Zijn geloof verflauwde niet, toen hij, de honderdjarige, dacht aan zijn eigen afgeleefd lichaam en aan de dorre schoot van Sara.

20
CANISIUS

Neen, hij heeft niet door ongeloof aan Gods belofte getwijfeld, maar hij werd in zijn geloof nog versterkt, gaf eer aan God,

WILLIBRORD

Hij twijfelde geen ogenblik aan Gods belofte.
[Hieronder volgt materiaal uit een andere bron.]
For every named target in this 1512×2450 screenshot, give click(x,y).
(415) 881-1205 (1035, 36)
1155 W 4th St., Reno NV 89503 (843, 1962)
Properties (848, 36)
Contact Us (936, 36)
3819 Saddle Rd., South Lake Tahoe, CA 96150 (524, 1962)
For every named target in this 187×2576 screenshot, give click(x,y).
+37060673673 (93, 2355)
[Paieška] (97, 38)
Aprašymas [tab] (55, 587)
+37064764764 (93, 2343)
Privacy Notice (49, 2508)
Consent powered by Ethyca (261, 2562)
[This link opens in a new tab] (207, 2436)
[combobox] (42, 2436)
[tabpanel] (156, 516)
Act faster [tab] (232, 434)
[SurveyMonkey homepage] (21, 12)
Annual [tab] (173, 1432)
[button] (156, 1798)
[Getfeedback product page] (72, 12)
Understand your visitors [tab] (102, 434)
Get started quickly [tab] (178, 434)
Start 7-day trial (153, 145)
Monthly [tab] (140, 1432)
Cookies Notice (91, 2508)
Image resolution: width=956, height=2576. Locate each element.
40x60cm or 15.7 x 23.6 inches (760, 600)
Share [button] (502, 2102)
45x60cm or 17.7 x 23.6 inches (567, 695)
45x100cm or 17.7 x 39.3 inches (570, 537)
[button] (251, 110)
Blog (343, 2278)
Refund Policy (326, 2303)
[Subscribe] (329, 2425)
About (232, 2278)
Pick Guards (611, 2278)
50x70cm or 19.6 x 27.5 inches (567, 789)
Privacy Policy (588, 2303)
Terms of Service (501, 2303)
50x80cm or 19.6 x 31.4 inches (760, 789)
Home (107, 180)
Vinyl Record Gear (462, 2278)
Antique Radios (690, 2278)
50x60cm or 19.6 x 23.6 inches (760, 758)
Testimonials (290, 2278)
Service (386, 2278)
Integendeel, hij heeft God geëerd door de kracht van zijn geloof,

21
CANISIUS

en bleef ten volle overtuigd, dat Deze machtig is, om te verwezenlijken, wat Hij beloofd heeft.

WILLIBRORD

door zijn vaste overtuiging dat Hij bij machte is te volvoeren wat Hij heeft toegezegd.

22
CANISIUS

Dit werd hem dan ook tot gerechtigheid toegerekend.

WILLIBRORD

Daarom werd het hem als gerechtigheid aangerekend.

23
CANISIUS

Maar het is niet om hèm alleen, dat er geschreven staat: "het werd hem toegerekend,"

WILLIBRORD

Deze woorden werden niet alleen neergeschreven om zijnentwil.

24
CANISIUS

doch ook terwille van ons, wien het toegerekend zal worden, zo we geloven in Hem, die Jesus uit de doden heeft opgewekt; onzen Heer,

WILLIBRORD

maar ook om ons, wie het geloven eveneens zal worden aangerekend, daar wij geloven in Hem die Jezus onze Heer van de doden heeft opgewekt:

25
CANISIUS

die overgeleverd werd om onze ongerechtigheden, en opgewekt om onze rechtvaardiging.

WILLIBRORD

Jezus die is overgeleverd om onze misslagen en opgewekt om onze rechtvaardiging.